Il adressa quelques mots au chanteur, qui acquiesça à nouveau. Étonnamment, il n'avait pas l'air soûlé par toutes ces tergiversions.
« Euh, bah je suis un grand fan de vous, et je... c'est vous qui m'avez motivé à commencer le violon quand j'étais petit, et je jouais vos chansons en boucle, ça soûlait mes parents mais je vivais ma meilleure vie, raconta Wilhelm avec des étoiles dans les yeux. Quand j'ai perdu un poumon ça m'a un peu abattu, parce que je n'avais plus le droit de chanter, mais je pouvais continuer à jouer et ça m'a vraiment, vraiment aidé, bafouilla-t-il en cherchant ses mots, et cette chanson, elle- elle est vraiment très chère à mon cœur, genre, je m'y retrouve énormément, et... et savoir que vous m'avez entendu jouer et chanter ça me détruit, gloussa-t-il la gorge serrée, genre tout du long j'avais des paillettes dans l'estomac c'était abominable, et en même temps j'avais l'impression d'être au sommet du monde, c'est- c'est vraiment un truc de fou. Et maintenant, je me dis que j'ai pas fait de fausses notes mais que ça aurait pu être mille fois mieux.
- Tu as une très belle voix, traduisit Florent en écoutant Rybak commencer à parler. J'ai été surpris qu'une reprise de cette qualité soit faite ici. En général, ceux qui s'y essayent prennent une bande son et s'amusent à chanter dessus en jouant un peu de violon, mais toi et ton orchestre, vous avez joué bien plus que ce que ferait une bande-son, avec l'avantage de l'avoir fait vous-mêmes, et que ça s'entende quand vous le jouez. Tu as été très bon, tu joues bien, et ça se voit que tu la connais par cœur. Je suis honoré de savoir que j'ai des fans aussi assidus que toi.

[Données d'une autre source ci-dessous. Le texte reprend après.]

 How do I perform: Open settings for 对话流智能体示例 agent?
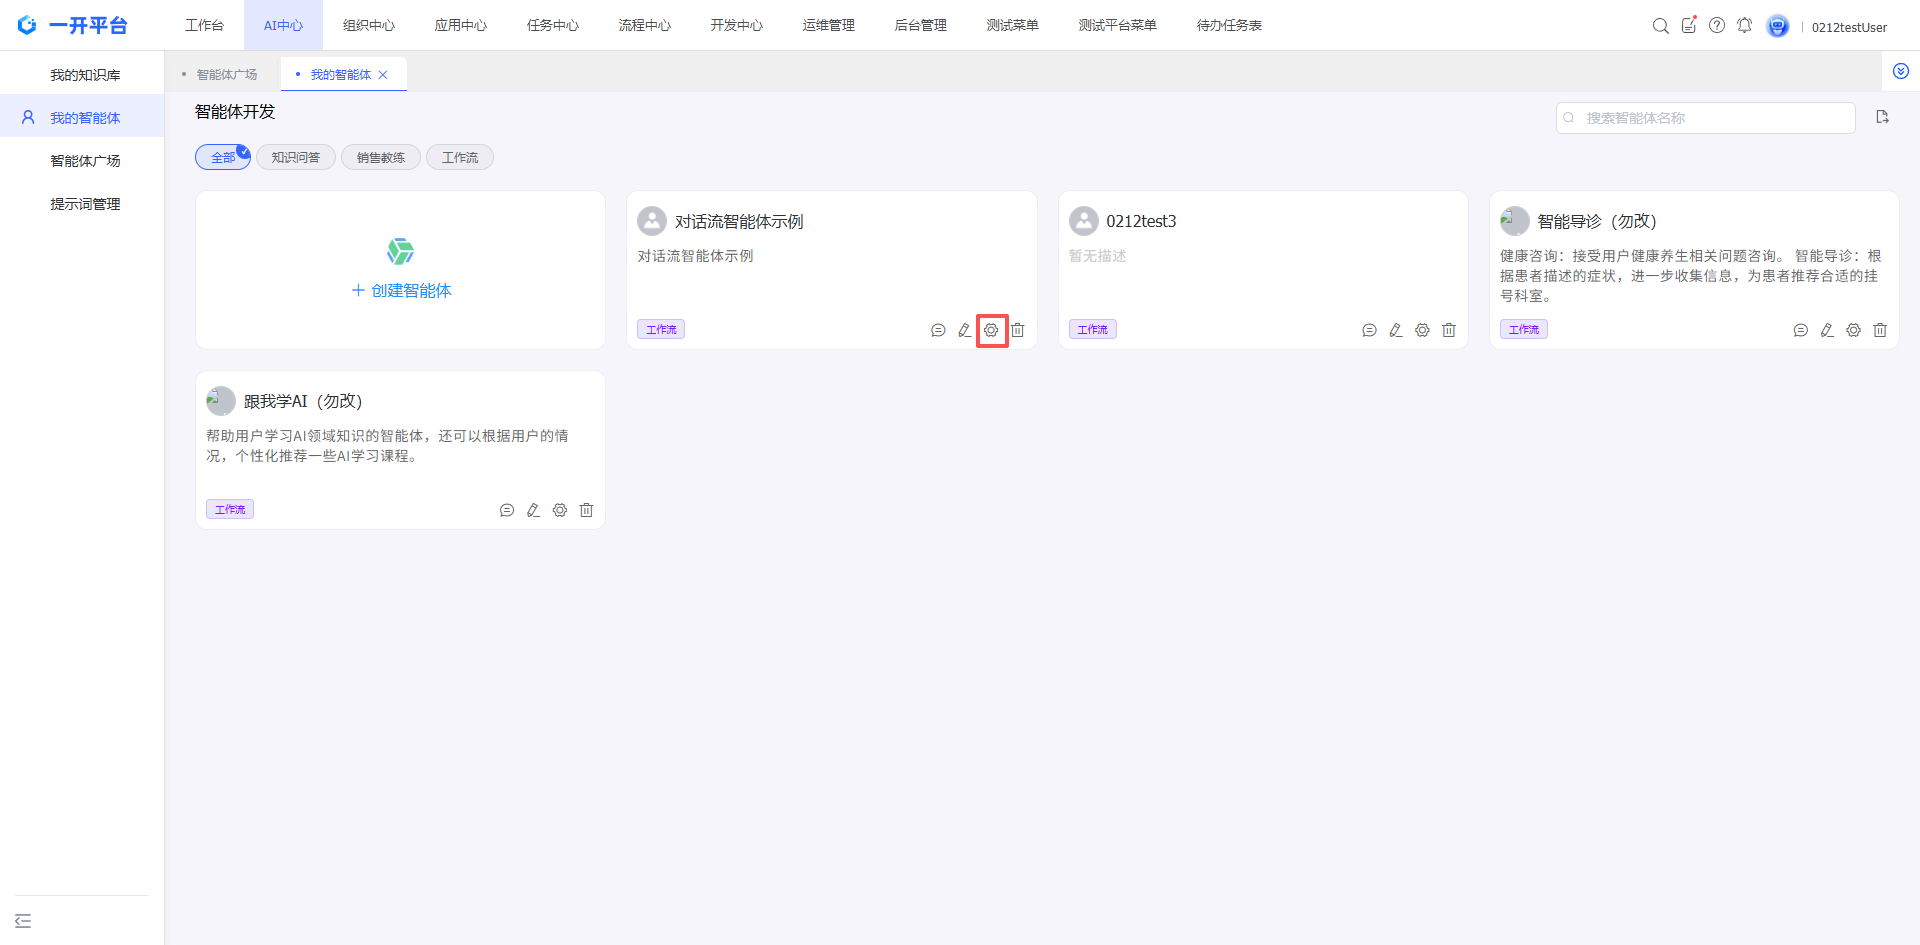991,330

- Par contre c'est Charlie qui a fait apprendre les partitions aux autres instruments et qui m'a aidé à mettre de l'intention dans mes notes, se dédouana Wilhelm honnêtement. C'est elle qu'il faut féliciter pour ça.
- Elle m'a déjà dit ce qu'elle a fait, et a surtout souligné tout ce que toi tu fais pour ce campus, et as fait pour que cette chanson soit aussi parfaite qu'elle ne l'était ce soir, s'amusa le chanteur. De ce qu'elle m'a dit et de ce que je vois, tu es un fan formidable. »
Wilhelm rougit jusqu'aux oreilles. Rybak rit et lui mit une main sur l'épaule - au contact, le blond se raidit de stress et son cerveau fit un arrêt cardiaque.
« Pourrais-je avoir ton numéro de téléphone ? Je serais ravi de pouvoir faire appel à toi si j'ai besoin d'un violon dans une de mes chansons. »
Objectivement, Wilhelm fit la carpe.
« Euh, oui, oui, réagit-il avec plusieurs secondes de latence. Flo, tu peux continuer à traduire ? J'ai un accent de merde pour les chiffres.
- Pas de problème, pouffa l'italien en expliquant la vanne à Rybak, qui rit aussi. »
Alors Wilhelm dicta son numéro, et quand ils se séparèrent ce soir-là, il avait eu le temps de dire à chacun de ses amis que le grand Alexander Rybak avait son numéro de téléphone et que c'était même pas lui qui l'avait forcé à l'entrer dans son répertoire.